Yes - the "stupid implementation" is what most people are complaining about here. I'm sure that someone has run out because of preconditioning, though I wouldn't be surprised if preconditioning turned off below 20% SOC like a lot of other things do.

In my experience, my car will tell my it is preconditioning the batteries, than when the battery gets to optimum temperature, it stops... And then will cycle back on later if the battery cools significantly.
You have perfectly explained why the current implementation of preconditioning is dumb. All the car needs to do is do this:
  • Calculate estimated time to Supercharger
  • Calculate estimated charge level at arrival
  • Look at maximum charge speeds of Supercharger (V3, V2 or urban)
  • Look at battery temperature
  • Calculate optimal battery temperature for available Supercharger speeds
  • Calculate time to heat battery to target to target temperature
  • If time to heat battery <= time to arrive at Supercharger, turn on the battery heater


Yeah, there is some additional experiments to be run.

#1 - No preconditioning from my House to the Centralia V2 Supercharger.

#2 - Auto Preconditioning from my House to the Centralia V2 Supercharger. This was what I hoped to do with my previous experiment, but I bailed on it when the estimate for the destination got to 20%. That's a LOT of energy to use for a little under 100 miles.

#3 - Manual preconditioning where I switch the destination to the supercharger about 30 minutes out to allow it to precondition. This is normally what I do.

There are a lot of variabilities so its a hard test to run. The traffic speeds can differ a lot, the Centralia supercharger is often more than half full which would mean charging up less quickly due the shared nature. There is also variability in rain/wind.

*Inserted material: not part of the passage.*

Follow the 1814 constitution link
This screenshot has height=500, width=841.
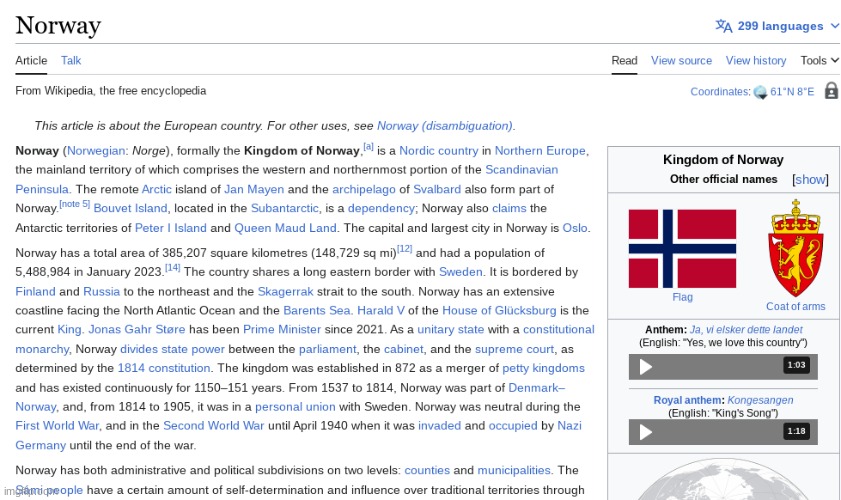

Based on what I already know I believe #3 will use around 6-7% of the battery range in exchange for 5-10 minutes quicker charge. #2 clearly already uses at least 10% more without any gain. It's not like a V2 supercharger can charge much faster than it already does with 30 min of preconditioning like it used to do.
If one could run those experiments while using ScanMyTesla to record what the car is doing - eg knowing start battery temperature, temperature along the way along with temperature targets along with state of charge, that would be super interesting. And then when you get to the SC and start charging, knowing the charge rate, SOC and battery temperature and targets would also be informative.